National Transportation Safety Board: Pipeline Regulations Need Teeth

On July 10, the National Transportation Safety Board (NTSB) announced its report on the 2010 Kalamazoo River oil spill in Michigan. The report is a scathing indictment of Enbridge Energy, the company responsible for the safety of the pipeline involved in the spill, but also blames inadequate federal regulation.

The basic cause of the spill was "corrosion-fatigue cracks" that, on July 25, 2010, grew into an 80-inch-long rupture in the pipeline (while the pipeline was operating at normal pressure). Almost 850,000 gallons of crude oil (enough to fill 120 tanker trucks) saturated a wetland and then flowed into a creek and a river – more than any other land-based oil spill in American history. So far, clean-up has cost more than $767 million, and 320 people have been sickened.

NTSB Chairman Deborah A.P. Hersman was unequivocal in her statement on the report: "This investigation identified a complete breakdown of safety at Enbridge. Their employees performed like Keystone Kops …" She reached this conclusion after the agency’s investigation turned up an outrageous series of errors and shocking disregard for public safety. For example, during the 17 hours after the pipeline started leaking but before the company got around to noticing, two employees had the following exchange (as reported by NTSB in May): "Operator B2 [an Enbridge employee] said that it seemed as if there was something wrong about the situation. Operator B2 said to Operator B1 'whatever, we’re going home and will be off for [a] few days.'"

The NTSB report also places blame on the Pipeline and Hazardous Materials Safety Administration (PHMSA), and it characterizes the agency's regulations on pipeline assessment and repair as insufficient.
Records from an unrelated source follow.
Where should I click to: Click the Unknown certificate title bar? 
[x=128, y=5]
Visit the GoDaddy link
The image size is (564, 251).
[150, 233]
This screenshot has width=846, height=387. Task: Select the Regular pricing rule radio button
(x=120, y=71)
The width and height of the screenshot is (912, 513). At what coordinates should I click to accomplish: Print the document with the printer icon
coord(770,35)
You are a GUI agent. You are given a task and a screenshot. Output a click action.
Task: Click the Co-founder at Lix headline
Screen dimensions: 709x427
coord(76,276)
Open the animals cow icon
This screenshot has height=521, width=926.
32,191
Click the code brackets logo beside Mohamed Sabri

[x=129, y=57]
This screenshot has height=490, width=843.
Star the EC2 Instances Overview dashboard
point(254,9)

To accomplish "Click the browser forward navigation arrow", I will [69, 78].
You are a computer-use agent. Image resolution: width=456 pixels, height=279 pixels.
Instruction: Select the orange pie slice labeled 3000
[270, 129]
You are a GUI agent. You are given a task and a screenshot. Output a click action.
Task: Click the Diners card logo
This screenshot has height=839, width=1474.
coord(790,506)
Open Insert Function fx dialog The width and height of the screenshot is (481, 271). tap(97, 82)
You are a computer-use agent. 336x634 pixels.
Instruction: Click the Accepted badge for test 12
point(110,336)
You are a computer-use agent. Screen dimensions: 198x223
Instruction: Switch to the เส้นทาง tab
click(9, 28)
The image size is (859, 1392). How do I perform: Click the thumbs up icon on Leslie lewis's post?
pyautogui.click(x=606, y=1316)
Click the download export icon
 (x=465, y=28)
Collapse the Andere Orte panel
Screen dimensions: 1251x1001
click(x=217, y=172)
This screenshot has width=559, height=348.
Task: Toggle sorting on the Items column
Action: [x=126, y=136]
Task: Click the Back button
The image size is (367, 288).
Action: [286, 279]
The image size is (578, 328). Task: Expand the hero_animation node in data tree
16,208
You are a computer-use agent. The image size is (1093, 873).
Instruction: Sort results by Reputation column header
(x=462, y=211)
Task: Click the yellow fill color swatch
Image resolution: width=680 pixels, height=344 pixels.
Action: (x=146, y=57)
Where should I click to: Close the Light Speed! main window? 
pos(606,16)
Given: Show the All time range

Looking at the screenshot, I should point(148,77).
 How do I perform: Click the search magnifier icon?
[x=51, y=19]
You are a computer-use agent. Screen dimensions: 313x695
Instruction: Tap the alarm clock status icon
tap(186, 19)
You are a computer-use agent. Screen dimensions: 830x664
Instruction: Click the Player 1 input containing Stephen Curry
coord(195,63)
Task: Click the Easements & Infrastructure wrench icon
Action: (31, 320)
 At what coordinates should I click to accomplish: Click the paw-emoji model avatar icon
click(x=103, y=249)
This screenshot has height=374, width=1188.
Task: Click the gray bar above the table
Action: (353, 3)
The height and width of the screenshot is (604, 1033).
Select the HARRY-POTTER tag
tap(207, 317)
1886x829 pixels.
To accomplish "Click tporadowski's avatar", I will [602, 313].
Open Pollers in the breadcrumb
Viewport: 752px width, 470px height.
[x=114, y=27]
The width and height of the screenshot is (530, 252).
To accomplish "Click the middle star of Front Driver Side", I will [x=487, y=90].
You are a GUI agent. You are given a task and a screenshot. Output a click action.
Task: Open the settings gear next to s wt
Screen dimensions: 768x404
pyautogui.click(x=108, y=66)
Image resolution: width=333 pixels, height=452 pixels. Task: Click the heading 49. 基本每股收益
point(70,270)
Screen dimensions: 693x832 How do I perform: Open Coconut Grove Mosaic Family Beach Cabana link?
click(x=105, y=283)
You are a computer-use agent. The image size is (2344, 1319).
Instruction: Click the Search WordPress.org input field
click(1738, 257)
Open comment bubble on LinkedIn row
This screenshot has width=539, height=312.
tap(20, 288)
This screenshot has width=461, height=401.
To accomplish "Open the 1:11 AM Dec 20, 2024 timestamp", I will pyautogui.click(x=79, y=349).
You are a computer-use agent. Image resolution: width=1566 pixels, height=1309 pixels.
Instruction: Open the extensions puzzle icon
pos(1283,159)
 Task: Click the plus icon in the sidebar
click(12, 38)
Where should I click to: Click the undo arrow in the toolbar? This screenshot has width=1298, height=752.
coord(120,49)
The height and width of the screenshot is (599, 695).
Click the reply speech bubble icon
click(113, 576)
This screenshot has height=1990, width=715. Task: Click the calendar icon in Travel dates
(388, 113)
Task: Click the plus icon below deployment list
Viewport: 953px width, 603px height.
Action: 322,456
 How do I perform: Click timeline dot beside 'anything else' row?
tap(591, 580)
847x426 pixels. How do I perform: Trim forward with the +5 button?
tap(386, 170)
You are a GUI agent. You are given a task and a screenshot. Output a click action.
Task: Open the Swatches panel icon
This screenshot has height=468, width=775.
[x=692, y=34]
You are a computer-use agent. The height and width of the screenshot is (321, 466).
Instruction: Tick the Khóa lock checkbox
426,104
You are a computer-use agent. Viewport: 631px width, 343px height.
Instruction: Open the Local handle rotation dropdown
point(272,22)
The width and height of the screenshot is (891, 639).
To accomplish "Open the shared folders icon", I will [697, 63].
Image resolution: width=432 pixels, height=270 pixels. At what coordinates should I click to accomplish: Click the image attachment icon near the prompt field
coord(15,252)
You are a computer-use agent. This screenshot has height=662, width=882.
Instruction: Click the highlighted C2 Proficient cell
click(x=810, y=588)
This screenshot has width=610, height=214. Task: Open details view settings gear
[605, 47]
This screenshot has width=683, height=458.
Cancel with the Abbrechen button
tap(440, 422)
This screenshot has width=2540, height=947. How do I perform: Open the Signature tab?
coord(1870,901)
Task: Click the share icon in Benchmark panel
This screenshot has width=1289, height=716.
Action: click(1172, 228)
Hersman pointed out that this was just the latest incident to demonstrate the consequences of weakening or delaying regulations and underfunding agencies. In her words, "Regulators need regulations and practices with teeth, and the resources to enable them to take corrective action before a spill. Not just after."

UPDATE (7/30/12): Enbridge Energy is now in the midst of cleaning up from yet another broken pipeline, this time in Wisconsin. The cause of the spill, which released more than 1,000 barrels of oil into a field, has not yet been determined. The pipeline was installed in 1998 (as oil pipelines go, this is relatively new) and had been inspected twice in the last five years.